[[ Excerpt to read open ]]
Manchester United says 'hello world' to data science

With news that Manchester United are hiring data scientists, Get Goalside looks at the directions a clean slate at a rich club could take you

"Sometimes you have a noisy neighbour. You cannot do anything about that." – Sir Alex Ferguson (2009), speaking about newly Abu Dhabi group-owned Manchester City.

"Sometimes you have a noisy neighbour. You cannot do anything about that." – City Football Group's Data Insights Slack channel (2022), speaking about newly 'hiring for data scientists' Manchester United. Probably. Maybe.

Manchester United are hiring data scientists. Yep, the big story of the day on this corner of the internet is a super-wealthy entity (belatedly) putting in place sensible processes that'll benefit the organisation and help it to thrive amongst rivals. So there's hope for Twitter yet.

But, seriously though, what does this mean for Manchester United? What does it mean for a club with means (and now the inclination) to build out an analytics department in the year 2022?
[[ Excerpt to read closed ]]
[[ Data supplied open ]]
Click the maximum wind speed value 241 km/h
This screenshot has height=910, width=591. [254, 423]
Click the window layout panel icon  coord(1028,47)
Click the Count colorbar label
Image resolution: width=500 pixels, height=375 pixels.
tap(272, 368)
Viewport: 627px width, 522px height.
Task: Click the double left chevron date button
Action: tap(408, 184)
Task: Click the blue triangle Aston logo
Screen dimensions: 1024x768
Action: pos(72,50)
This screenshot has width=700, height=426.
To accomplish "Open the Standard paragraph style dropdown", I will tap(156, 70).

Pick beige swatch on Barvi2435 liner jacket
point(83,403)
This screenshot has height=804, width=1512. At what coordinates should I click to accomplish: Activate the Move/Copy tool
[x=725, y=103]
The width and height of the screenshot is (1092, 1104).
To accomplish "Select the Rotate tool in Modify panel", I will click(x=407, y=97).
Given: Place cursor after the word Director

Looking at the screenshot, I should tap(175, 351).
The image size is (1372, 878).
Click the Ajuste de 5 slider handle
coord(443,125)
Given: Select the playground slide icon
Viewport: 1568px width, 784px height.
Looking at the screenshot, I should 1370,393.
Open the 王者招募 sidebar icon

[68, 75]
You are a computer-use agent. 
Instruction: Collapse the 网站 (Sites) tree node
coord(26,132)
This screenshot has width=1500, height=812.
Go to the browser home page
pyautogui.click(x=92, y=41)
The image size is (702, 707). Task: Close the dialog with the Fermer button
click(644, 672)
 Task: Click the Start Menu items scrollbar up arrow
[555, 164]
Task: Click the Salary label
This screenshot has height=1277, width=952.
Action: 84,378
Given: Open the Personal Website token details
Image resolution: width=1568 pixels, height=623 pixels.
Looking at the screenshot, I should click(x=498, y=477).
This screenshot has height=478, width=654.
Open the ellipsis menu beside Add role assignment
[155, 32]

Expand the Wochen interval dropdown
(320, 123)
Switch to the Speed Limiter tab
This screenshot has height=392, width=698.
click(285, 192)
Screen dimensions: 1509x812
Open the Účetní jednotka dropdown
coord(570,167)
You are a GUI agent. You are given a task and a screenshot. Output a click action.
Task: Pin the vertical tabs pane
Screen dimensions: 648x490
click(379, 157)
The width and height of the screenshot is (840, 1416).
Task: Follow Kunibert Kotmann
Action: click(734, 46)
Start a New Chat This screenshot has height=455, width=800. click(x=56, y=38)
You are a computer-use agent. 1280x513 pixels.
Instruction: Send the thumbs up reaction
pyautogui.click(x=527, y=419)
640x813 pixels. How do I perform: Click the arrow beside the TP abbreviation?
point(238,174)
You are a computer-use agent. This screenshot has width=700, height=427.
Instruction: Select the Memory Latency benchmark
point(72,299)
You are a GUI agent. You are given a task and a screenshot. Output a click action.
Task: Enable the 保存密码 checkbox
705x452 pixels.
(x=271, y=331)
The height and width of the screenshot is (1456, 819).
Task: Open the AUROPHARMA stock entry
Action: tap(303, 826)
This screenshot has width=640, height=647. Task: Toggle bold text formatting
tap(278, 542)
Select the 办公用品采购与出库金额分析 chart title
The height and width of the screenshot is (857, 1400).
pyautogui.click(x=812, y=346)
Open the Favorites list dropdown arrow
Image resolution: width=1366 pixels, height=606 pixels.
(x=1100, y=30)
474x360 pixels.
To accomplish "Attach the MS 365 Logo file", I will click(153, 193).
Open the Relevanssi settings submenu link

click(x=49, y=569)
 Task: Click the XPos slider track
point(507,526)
[[ Data supplied closed ]]
### Check your understanding
a: In the article on Manchester United hiring data scientists, who said the "noisy neighbour" line in 2009?
b: Resume the article on Manchester United hiring data scientists, picking up after its last sentence.

### Outputs for the tasks
a: Sir Alex Ferguson

b:
Many blue moons ago this newsletter wrote about City Football Group's own data department expansion. It was a jaunt through the job adverts they posted, things like "developing our Narrow AI platform" and "advancing our computer vision, simulation & reinforcement learning environments". Sadly, Manchester United's advert, which is here, is not so exciting.

They're hiring for machine learning scientists and decision scientists. To quote the ad:

"ML [machine learning] Scientists will work primarily on human-out-of-the-loop algorithms applying Data Science techniques to augment or summarise data at scale to solve significant, long-term problems.  Decision Scientists will work primarily to improve human-in-the-loop operational processes, collaborating closely with our football experts across the club to integrate Data Science into their daily work.  We welcome applications from candidates who have ambition to work in either area."

(For posterity and for people starting out in and around the industry, I'll post the person specification at the end of this post)

Beyond that, there aren't a lot of juicy specifics. However, as the Training Ground Guru site quoted, United's director of data science and the person doing this hiring, Dominic Jordan, said earlier this year that "the club is very much looking to be dominant in this space."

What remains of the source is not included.